Pay attention to your recovery, effort during training, and general outlook on training.


If you keep ramping up volume, you'll eventually find your point of diminishing returns. This will likely occur at a different point for everybody.


If you're making progress in a range that's traditionally considered low or moderate, DON'T change anything! It's working.


The goal is not to see how much volume you can survive to qualify yourself as hardcore, or so you can say you train hard and compare yourself to the pros.


The goal is progress.


For me, 5-10 sets per muscle per week seems to be the sweet spot. Some muscles do better in the higher end while others do better closer to 5 sets.

Odds are, you probably don't need as much volume as the current literature indicates as being needed for optimal gains.


These studies are conducted with young individuals who are new(ish) to training and conducted over a short period of time. I'm not saying high volume doesn't work and that the studies are useless. I'm just saying that there are more important factors to consider when trying to maximize progress besides volume. Just because something works short term (anything different from what you currently do will work in the short term), doesn't mean it's the best approach long term.
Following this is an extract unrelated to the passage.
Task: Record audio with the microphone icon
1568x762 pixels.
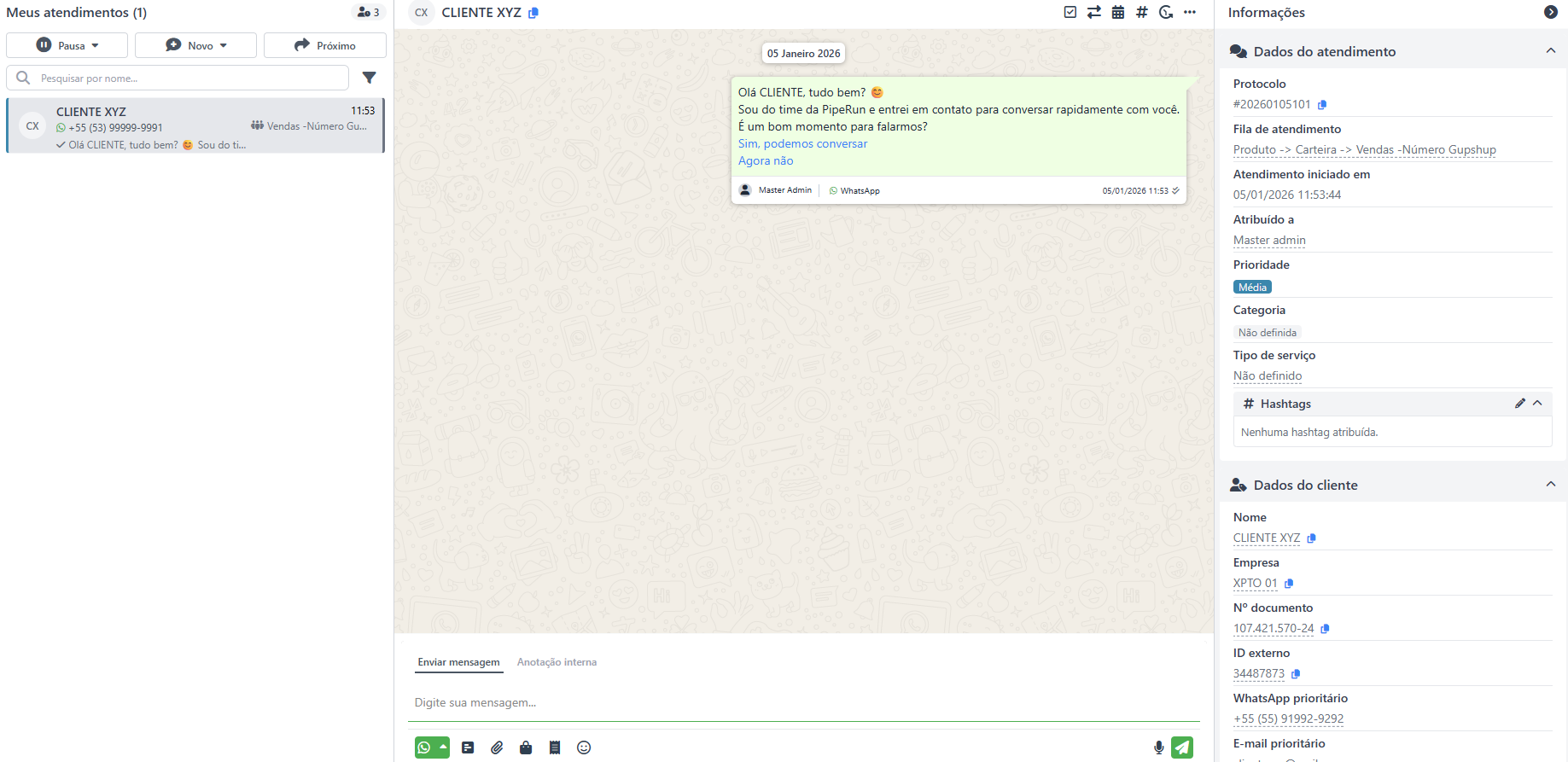Action: [x=1158, y=747]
Understand that you may be one who responds well to high volume, but you may be someone that handles high volume training very poorly.


Following a sustainable plan that allows you to remain consistent and beating the log book (over time) will play an important role determining your progress.


If you can't fit high volume training into your life, then you'll never gain optimally from it, even if you're one of those people that DOES respond well to higher volume training.


Don't train dogmatically. Experiment and find what works for you.


Again, start with low volume and slowly ramp up over time (as needed) until you start experiencing negative returns on your training investment.